Additionally, 43 Leadership Education in Neurodevelopmental and Related Disabilities (LEND) programs operate across the country, often working alongside a UCEDD. These programs, funded by the Health Resources and Services Administration, train professionals from diverse disciplines to diagnose autism and other developmental disabilities and use evidence-based interventions. Many of these programs have focused specifically on outreach to underserved communities.

Multiple projects at the University of Illinois at Chicago (UIC) also are focusing on outreach, working with the Hispanic community. The UIC UCEDD runs a clinic offering comprehensive interdisciplinary assessments in Spanish and/or English for individuals of all ages who believe they may have a developmental disability. One of the program’s specialties is autism. In addition, through a grant from the National Institute on Disability, Independent Living, and Rehabilitation Research at ACL, UIC is evaluating a training program for Latino parents of children with autism delivered by health educators, or promotoras, who themselves are parents of children with autism.
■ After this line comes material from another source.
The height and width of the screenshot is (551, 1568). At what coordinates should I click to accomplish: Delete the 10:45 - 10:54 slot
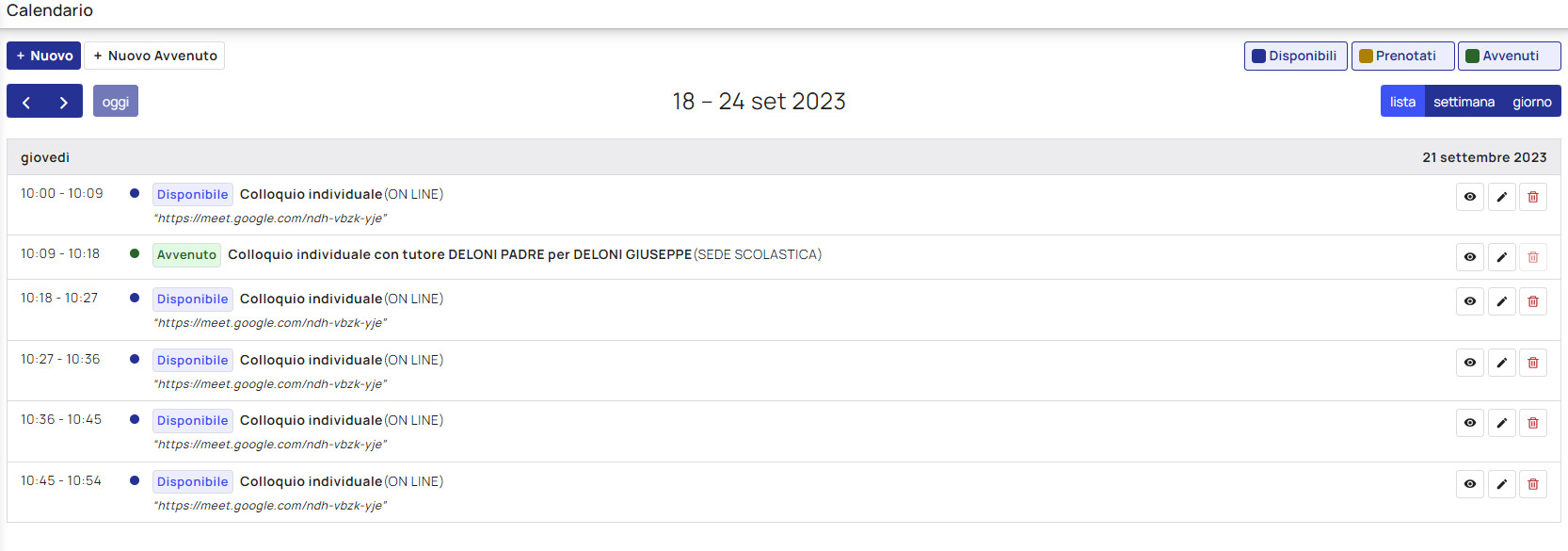pyautogui.click(x=1532, y=484)

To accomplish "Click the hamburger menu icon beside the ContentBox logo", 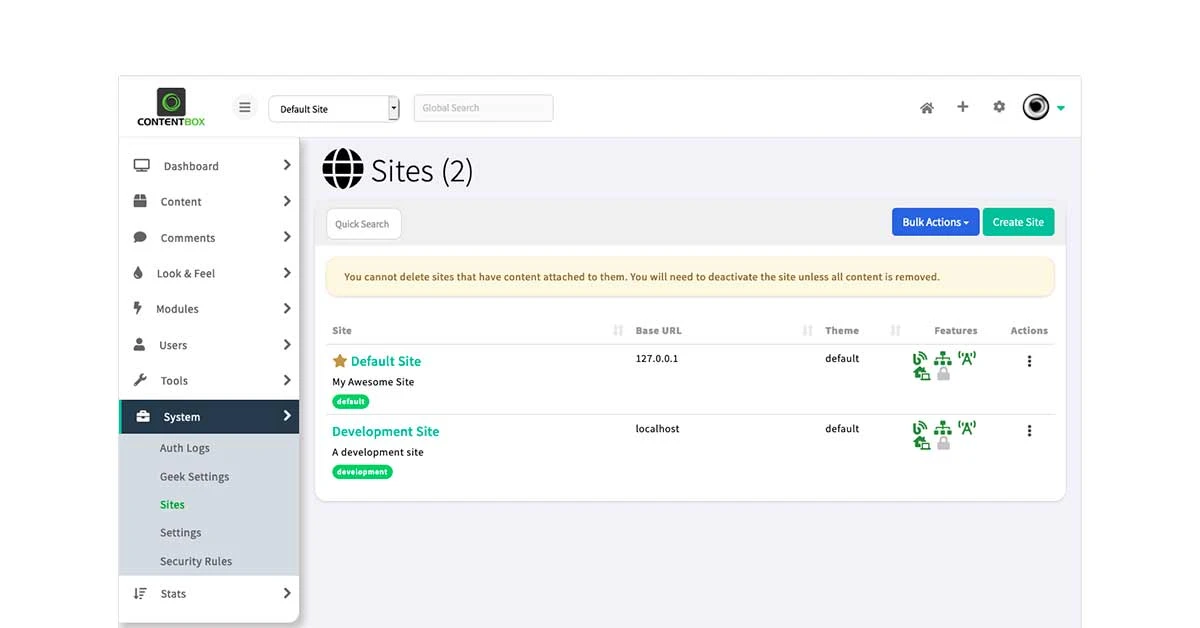I will tap(245, 106).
Such programs are necessary because research suggests that racial disparities impact families’ experiences long after a diagnosis is made. For example, a national study (PDF) found that black and Latino parents of children with developmental disabilities such as autism "were significantly less likely than white parents to report that their health care provider spent enough time with their child, or was sensitive to the family’s values and customs." For families for whom English is not a first language, language barriers can result in inaccessible services and make it even harder to navigate a system of services and supports that can be overwhelming for any family.

Given the many challenges, it is critical that cultural and linguistic competency be a part of every program and system that supports people on the autism spectrum and their families.

Recent efforts to address this challenge include the Diversity and Inclusion Toolkit developed by the Association of University Centers on Disability with guidance and funding from AIDD, to highlight specific strategies and resources that UCEDDs, national organizations and federal agencies can use to promote diversity and inclusion. In addition, with National Training Initiative grants from ACL/AIDD, 14 UCEDDs are developing diversity fellowship programs to support recruitment and retention of diverse trainees and build cultural and linguistic competence within their centers.

Tomorrow marks the start of Autism Awareness Month. This year—and going forward even after the month ends—let’s focus on more than awareness. Let’s work toward true acceptance. Let’s raise expectations, both for people with autism and for the world we live in.

We all benefit when everyone has the opportunity to contribute and participate—let’s commit to working even harder to ensure that opportunity fully includes people with autism.